The repair of a fractured bone is critical to the well-being of humans. Failure of the repair process to proceed normally can lead to complicated fractures, exemplified by either a delay in union or a complete nonunion. Both of these conditions lead to pain, the possibility of additional surgery, and impairment of life quality. Additionally, work productivity decreases, income is reduced, and treatment costs increase, resulting in financial hardship. Thus, developing effective treatments for these difficult fractures or even accelerating the normal physiological repair process is warranted. Accumulating evidence shows that microRNAs (miRNAs), small noncoding RNAs, can serve as key regulatory molecules of fracture repair. In this review, a brief description of the fracture repair process and miRNA biogenesis is presented, as well as a summary of our current knowledge of the involvement of miRNAs in physiological fracture repair, osteoporotic fractures, and bone defect healing. Further, miRNA polymorphisms associated with fractures, miRNA presence in exosomes, and miRNAs as potential therapeutic orthobiologics are also discussed. This is a timely review as several miRNA-based therapeutics have recently entered clinical trials for nonskeletal applications and thus it is incumbent upon bone researchers to explore whether miRNAs can become the next class of orthobiologics for the treatment of skeletal fractures.

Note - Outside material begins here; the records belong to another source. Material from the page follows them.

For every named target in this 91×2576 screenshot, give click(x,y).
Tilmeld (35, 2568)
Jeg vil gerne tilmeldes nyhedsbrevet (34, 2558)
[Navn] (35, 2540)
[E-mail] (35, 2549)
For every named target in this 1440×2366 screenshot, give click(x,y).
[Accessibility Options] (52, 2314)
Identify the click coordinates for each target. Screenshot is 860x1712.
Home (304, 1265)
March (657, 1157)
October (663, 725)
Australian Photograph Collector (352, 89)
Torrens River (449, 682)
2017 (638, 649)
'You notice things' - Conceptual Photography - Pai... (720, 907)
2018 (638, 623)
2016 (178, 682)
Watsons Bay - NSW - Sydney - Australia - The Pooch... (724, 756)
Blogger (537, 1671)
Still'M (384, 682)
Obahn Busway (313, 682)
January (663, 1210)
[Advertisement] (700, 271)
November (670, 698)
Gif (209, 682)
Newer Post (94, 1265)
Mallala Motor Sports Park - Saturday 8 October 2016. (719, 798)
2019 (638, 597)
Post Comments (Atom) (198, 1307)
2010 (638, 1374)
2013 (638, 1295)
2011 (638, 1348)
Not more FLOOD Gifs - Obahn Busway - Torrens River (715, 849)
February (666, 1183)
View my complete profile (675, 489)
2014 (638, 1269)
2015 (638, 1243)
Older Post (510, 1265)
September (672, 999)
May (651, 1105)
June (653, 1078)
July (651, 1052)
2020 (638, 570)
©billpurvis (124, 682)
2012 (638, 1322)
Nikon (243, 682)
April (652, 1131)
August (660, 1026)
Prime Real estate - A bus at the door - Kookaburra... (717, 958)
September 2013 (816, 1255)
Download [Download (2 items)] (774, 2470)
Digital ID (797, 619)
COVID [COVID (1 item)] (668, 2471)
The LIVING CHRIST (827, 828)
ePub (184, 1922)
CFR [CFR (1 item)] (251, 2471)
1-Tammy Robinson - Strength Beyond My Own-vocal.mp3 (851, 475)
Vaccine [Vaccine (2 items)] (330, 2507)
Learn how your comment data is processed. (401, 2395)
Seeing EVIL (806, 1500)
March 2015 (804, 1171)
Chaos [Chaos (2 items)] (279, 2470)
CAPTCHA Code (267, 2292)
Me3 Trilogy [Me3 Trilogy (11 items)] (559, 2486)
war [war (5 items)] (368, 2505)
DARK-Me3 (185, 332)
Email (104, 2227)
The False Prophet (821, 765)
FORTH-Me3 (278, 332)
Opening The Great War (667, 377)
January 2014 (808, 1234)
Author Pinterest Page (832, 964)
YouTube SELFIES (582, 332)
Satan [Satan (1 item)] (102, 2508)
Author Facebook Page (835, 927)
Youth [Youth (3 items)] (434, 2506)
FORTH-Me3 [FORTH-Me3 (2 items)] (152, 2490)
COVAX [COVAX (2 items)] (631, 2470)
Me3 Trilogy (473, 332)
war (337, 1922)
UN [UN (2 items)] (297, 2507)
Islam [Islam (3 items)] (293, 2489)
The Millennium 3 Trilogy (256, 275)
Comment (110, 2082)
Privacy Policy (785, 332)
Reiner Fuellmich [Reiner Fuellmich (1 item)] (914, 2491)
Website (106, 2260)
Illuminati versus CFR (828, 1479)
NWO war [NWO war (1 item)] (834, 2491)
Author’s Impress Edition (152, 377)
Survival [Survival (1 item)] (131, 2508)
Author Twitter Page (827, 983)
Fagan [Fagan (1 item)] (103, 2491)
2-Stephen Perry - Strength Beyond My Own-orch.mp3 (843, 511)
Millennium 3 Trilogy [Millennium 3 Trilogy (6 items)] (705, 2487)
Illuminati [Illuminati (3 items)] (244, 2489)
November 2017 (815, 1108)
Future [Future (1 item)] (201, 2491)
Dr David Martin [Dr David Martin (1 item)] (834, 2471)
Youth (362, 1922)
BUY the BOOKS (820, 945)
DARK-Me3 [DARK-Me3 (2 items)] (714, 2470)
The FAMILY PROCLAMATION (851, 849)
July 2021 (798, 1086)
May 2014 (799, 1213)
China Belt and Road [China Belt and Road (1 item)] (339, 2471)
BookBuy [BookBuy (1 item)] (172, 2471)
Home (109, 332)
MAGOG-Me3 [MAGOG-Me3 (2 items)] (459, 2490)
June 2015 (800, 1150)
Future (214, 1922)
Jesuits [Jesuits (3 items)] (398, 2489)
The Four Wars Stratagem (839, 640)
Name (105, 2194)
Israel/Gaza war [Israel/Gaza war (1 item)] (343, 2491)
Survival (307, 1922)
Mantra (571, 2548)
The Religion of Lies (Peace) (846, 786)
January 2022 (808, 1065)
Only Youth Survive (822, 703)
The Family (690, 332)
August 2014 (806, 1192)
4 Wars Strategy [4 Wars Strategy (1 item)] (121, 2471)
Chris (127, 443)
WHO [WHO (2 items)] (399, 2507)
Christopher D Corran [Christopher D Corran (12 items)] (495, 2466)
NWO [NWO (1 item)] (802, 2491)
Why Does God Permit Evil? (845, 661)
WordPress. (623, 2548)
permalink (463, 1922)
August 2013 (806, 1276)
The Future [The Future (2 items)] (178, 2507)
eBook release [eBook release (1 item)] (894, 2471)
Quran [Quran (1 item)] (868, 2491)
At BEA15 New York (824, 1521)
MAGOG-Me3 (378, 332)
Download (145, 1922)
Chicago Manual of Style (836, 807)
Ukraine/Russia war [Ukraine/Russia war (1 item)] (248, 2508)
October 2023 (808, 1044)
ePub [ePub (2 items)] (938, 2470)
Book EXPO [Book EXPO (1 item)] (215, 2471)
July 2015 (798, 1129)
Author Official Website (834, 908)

Keywords: BONE DEFECT; EXOSOME; FRACTURE REPAIR; MICRORNA (miRNA); NONUNION; ORTHOBIOLOGIC; OSTEOPOROSIS.

Figure 1.

Fracture repair process. A, X-ray image of a fractured (indicated by red arrow) rat femur (image take immediately after fracture); B, the same femur at post-fracture day (PFD) 21 shows the presence of the fracture callus; C-I, fractured rat femurs at PFD 1, 3, 5, 7, 10, 14, 21, respectively. J-P, same as C-I, following decalcification. Q-S, sections of PF day 7, 14, 21 callus, respectively, stained with safranin-o fast green. Images C and J, clearly show the hematoma that develops after the fracture (PFD1). Images F-I and M-P show the presence of the cartilaginous callus (PFD 7–21) which are also indicated as the red areas in Q, R and S (PFD 7, 14 and 21). Images N-O also show the reestablishment of the vasculature, especially O and P.

Figure 2.

MicroRNA biogenesis. The steps resulting in the functional production of functional miRNAs are schematically represented in this figure. Adopted from Lekka and Hall, (26) with permission.

Figure 3.

Inhibition of miR-92a enhanced endochondral bone formation in mice with a femoral fracture. An antisense oligonucleotide to miR-92a (antimir-92a) or a scrambled control were delivered into mice with a femoral fracture intravenously on days 0 and post-fracture days 4, 7, 11, and 14. (A) Radiological images of the femurs at post-fracture days 14 and 21. (B) Radiographic score from x-ray images indicating bone formation. (C) Representative 3D mCT image of a fractured femur on post-fracture day 14. Scale bar = 1 mm. (D) TV and BV of the callus, BV/TV, and BMD on post-fracture day 14 and 21. (E) Histology of the fracture callus stained by HE or HE/Alcian-blue from post-fracture day 14. Arrows indicate Alcian-blue–positive cartilage. Scale bar = 500μm. (F) Callus mRNA levels of Col1a1, Col II, and Col X from post-fracture day 14 and 21 as determined by qRT-PCR. The data are shown as mean±SEM. *p<0.05. Adopted Murata et al. (41) with permission.

Figure 4.

Schematic diagram showing the roles of bone cell derived exosomes. Osteoclast precursor-derived exosomes (A) stimulate differentiation of osteoclasts and osteoblasts. Osteoclast-derived exosomes (B) reduce the osteoclast number and osteoblastic bone formation. Osteoblast-derived exosomes (C) promote differentiation of osteoblasts and osteoclasts and establish a positive feedback in bone growth. Osteoblast precursor-derived exosomes (D) induce MSCs to differentiate into osteoblasts. Boxes indicate the primary contents of bone-derived exosomes involved in bone remodeling. Short black arrows indicate the secretion process. Dotted black arrows indicate the translocation of cells. Solid blue arrows indicate cell differentiation. Solid red arrows and green lines indicate the activation and inhibition of cellular processes, respectively. Dotted lines indicate unclear mechanisms. Adopted by Xie et al., (63) with permission.